Cutting Back on TV
Is your kid addicted to TV?
A hundred years ago, American families gathered around the hearth in the evenings to share warmth and conversation. As they talked, they gestured with animation and looked one another in the eye. They reminisced, waxed philosophical, recounted family history, and shared dreams.
Later, the radio replaced the hearth as the focal point of family activity in the evenings. Where once the family entertained itself, now the wireless did the entertaining. But people still sat facing one another, sharing reactions to what they heard. And when the program was over or the station went off the air, they turned off the radio and talked about what they'd heard.
In the 1950s, television replaced radio and everything changed. This new medium required that people look at the screen instead of one another. The family circle became the family row with everyone lined up staring straight ahead, mesmerized by the incessant flicker.
By the time the average American child enters first grade, he or she has watched more than 5,000 hours of television, and that doesn't include any TV watched during the first two years of life.
During those first six years of life, your child is learning how to learn. This learning takes place through hands-on activity, which means that the more active a child is, the better he or she will do in school.

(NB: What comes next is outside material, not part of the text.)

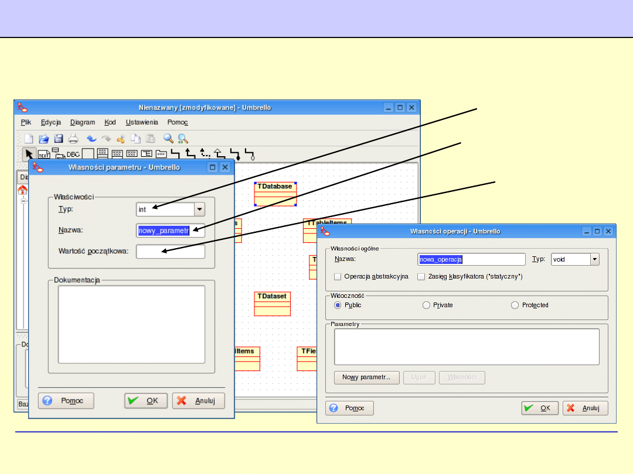Open the Ustawienia menu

But television induces passivity. A child watching television is doing nothing but staring at images that are changing every few seconds. The more television a preschool child watches, the more at-risk he or she is for later learning problems, regardless of intelligence.
A child watching television doesn't attend to any one image for longer than a few seconds. Multiply that over 5,000 hours, and you have a child who has difficulty paying attention to anything that doesn't flicker -- like a teacher or a book or a page of work.
The conviction that excessive TV viewing can turn brains and bodies to mush is backed up by educators who claim TV viewing stifles creativity, reflection, and imagination. Electronic media can be overwhelmingly alluring to young children, says educational psychologist Jane M. Healy, author of the book Endangered Minds: Why Children Don't Think and What We Can Do About It (Simon & Schuster, 1999). "TV can deny them time and a deep involvement in the natural activities of childhood. Kids have less opportunity to learn, think, reflect, play, control thinking and behavior, use imaginations, solve problems, socialize, and fool around with things," says Healy.
Healy also explains TV's negative impact on brain development: "Using language," she says, "helps the brain grow and evolve. You don't really use language while watching TV. You hear language, but even then you are not entirely hearing it because visual stimuli are much stronger."
By age 16, the average child will have watched 16,000 hours of TV, versus 12,000 hours spent in school. There is no replacing developmental time once it is lost.